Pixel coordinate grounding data
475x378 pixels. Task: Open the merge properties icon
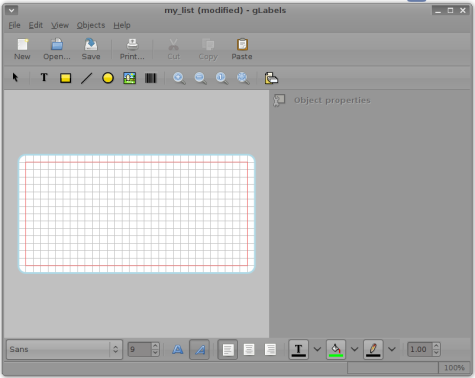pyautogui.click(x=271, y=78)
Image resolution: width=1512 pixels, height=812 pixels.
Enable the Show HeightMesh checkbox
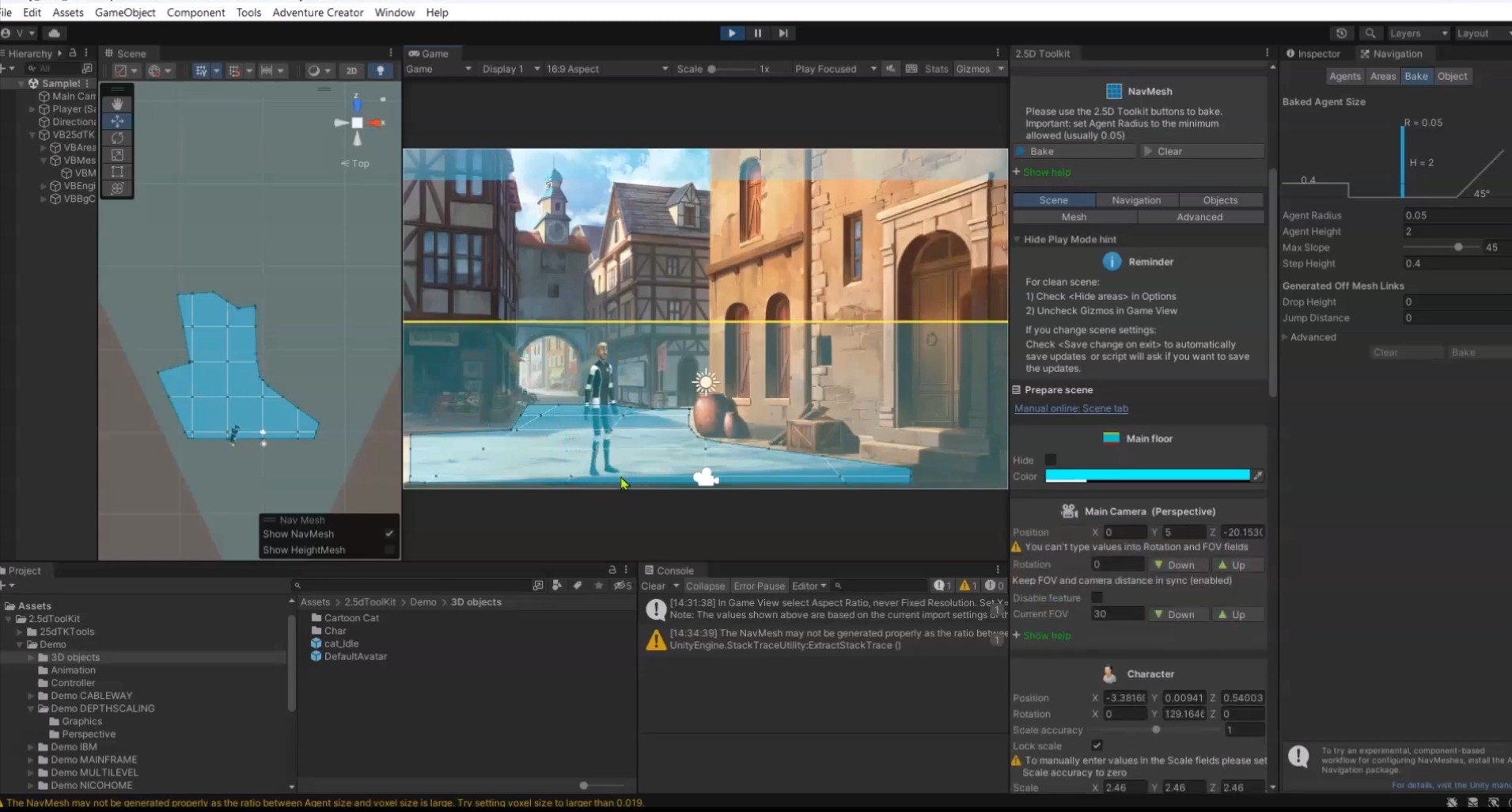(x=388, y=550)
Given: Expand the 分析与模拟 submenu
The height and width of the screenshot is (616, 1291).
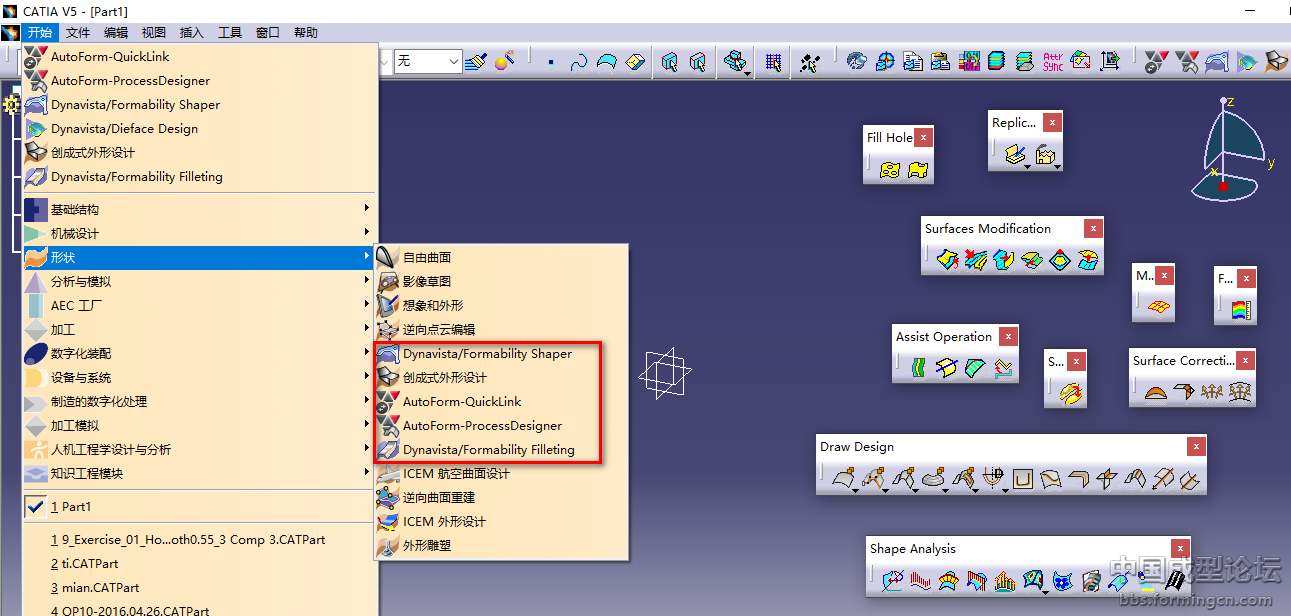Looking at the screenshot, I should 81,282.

## What the exercise asks
Every line from the one containing "Image resolution: width=1512" through the last line of the data is to be retyped exactly, with nothing added and no pictures included.

## Exercise output
Image resolution: width=1512 pixels, height=812 pixels.
Enable the Show HeightMesh checkbox
(x=388, y=550)
Given: Expand the 分析与模拟 submenu
The height and width of the screenshot is (616, 1291).
Looking at the screenshot, I should 81,282.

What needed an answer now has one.